(Exercise requirements): Rescale the material below, giving again every line from the one containing "Image resolution: width=1013" down to the one containing "pyautogui.click(x=135, y=10)", both included, requests and all. Multiply each coordinate in the answers by 0.75 and round it to a whole number, with halves rounded up.

(Given information):
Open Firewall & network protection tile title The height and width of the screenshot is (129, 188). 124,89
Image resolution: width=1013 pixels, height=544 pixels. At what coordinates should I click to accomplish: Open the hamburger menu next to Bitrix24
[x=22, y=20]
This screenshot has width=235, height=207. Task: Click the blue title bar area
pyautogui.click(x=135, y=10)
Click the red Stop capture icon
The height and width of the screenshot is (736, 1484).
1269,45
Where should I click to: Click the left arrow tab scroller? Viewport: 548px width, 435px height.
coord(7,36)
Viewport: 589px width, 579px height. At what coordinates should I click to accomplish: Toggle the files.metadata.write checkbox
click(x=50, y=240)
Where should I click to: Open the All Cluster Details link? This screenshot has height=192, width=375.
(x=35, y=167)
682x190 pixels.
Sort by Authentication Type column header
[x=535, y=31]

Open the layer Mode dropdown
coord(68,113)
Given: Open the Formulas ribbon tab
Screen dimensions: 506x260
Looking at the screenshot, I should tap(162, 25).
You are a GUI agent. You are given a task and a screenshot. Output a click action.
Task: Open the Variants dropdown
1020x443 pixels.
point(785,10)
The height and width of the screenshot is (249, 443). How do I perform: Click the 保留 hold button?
==
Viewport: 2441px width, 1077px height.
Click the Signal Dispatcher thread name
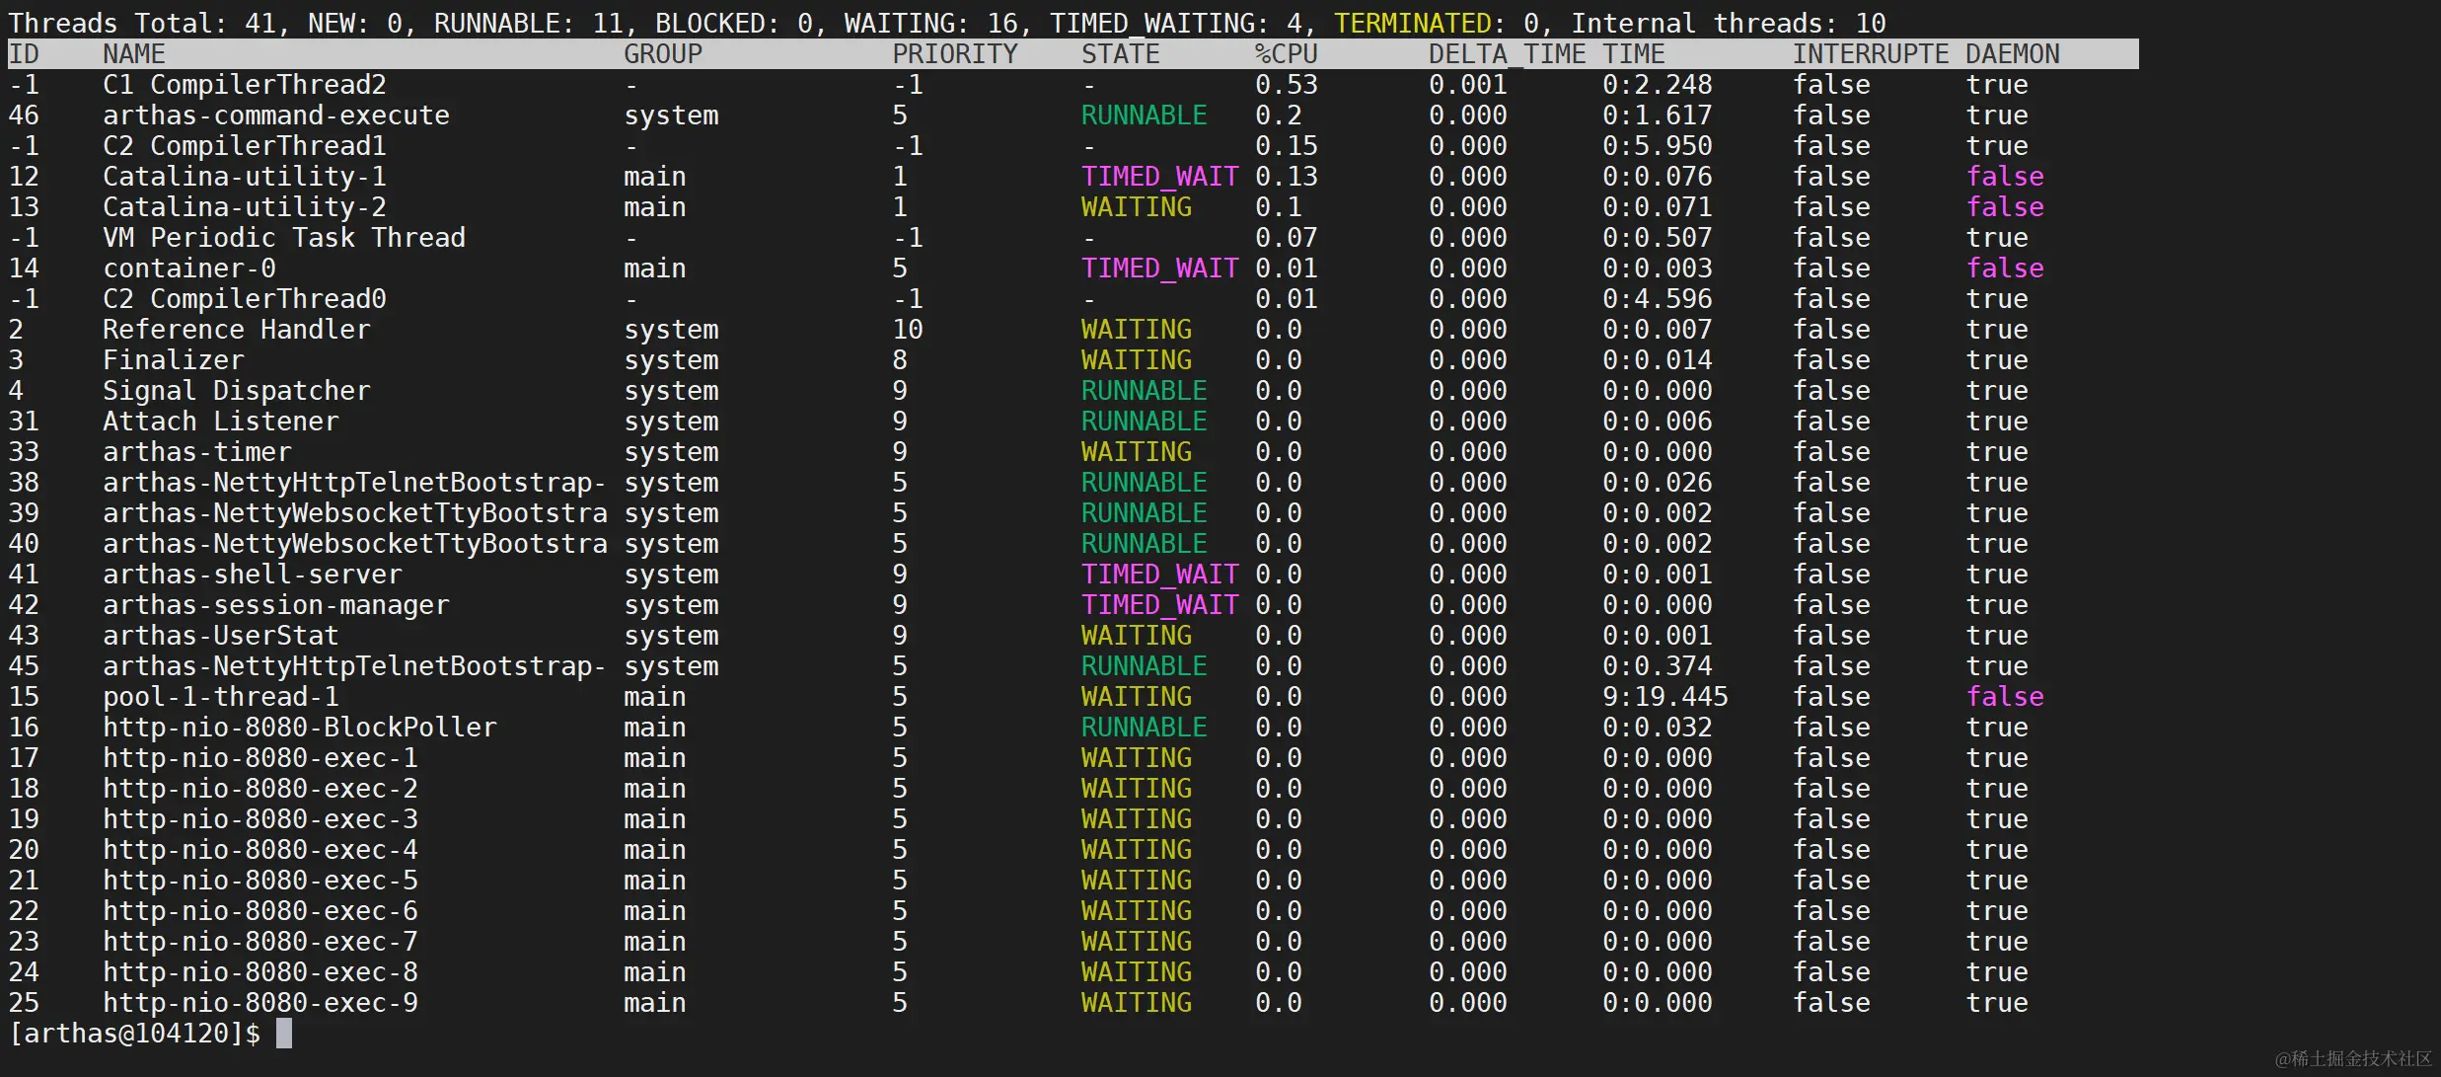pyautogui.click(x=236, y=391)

(Response to the exercise):
Image resolution: width=1013 pixels, height=544 pixels. At what coordinates should I click to accomplish: Open the hamburger menu next to Bitrix24
[x=17, y=15]
This screenshot has width=235, height=207. Task: Click the blue title bar area
pyautogui.click(x=101, y=8)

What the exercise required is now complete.